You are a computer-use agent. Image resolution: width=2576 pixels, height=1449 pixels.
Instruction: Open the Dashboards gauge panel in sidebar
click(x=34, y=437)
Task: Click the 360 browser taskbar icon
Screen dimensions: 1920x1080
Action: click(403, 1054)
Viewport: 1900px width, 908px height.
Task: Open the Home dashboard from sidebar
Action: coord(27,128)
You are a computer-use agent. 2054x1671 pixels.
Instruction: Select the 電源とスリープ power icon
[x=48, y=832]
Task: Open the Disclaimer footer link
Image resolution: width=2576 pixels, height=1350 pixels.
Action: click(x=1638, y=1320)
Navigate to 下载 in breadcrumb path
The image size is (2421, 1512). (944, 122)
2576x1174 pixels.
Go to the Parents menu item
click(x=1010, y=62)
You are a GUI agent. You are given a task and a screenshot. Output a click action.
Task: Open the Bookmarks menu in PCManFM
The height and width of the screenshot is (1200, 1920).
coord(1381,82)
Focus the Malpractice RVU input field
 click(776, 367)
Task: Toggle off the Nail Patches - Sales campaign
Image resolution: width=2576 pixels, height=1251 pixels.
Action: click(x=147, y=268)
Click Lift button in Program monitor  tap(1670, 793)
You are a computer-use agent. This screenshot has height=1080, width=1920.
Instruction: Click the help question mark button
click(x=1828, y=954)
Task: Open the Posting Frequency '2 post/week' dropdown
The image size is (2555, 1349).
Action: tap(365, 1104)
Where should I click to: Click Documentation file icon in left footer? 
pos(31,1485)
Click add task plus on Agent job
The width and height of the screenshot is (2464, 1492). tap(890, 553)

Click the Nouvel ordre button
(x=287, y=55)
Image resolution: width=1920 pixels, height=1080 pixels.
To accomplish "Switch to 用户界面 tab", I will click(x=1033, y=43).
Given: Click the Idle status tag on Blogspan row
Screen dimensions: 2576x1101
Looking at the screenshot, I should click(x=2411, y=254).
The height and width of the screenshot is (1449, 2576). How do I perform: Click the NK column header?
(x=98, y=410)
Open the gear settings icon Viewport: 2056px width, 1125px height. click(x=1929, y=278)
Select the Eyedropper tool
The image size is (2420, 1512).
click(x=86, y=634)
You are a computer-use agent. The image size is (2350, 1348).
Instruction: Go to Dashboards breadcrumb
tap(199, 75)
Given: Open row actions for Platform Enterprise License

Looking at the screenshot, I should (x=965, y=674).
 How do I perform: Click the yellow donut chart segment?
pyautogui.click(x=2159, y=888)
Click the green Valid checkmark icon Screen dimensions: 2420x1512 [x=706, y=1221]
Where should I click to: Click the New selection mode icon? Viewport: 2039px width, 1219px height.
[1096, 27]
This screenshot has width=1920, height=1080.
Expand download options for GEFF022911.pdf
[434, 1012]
####################
PROBLEM TO SOLVE.
From the entries, copy out each line containing the word "computer".

OUTPUT OF THE TASK.
You are a computer-use agent. Image resolution: width=2576 pixels, height=1449 pixels.
You are a computer-use agent. 2054x1671 pixels.
You are a computer-use agent. This screenshot has height=1080, width=1920.
You are a computer-use agent. The image size is (2350, 1348).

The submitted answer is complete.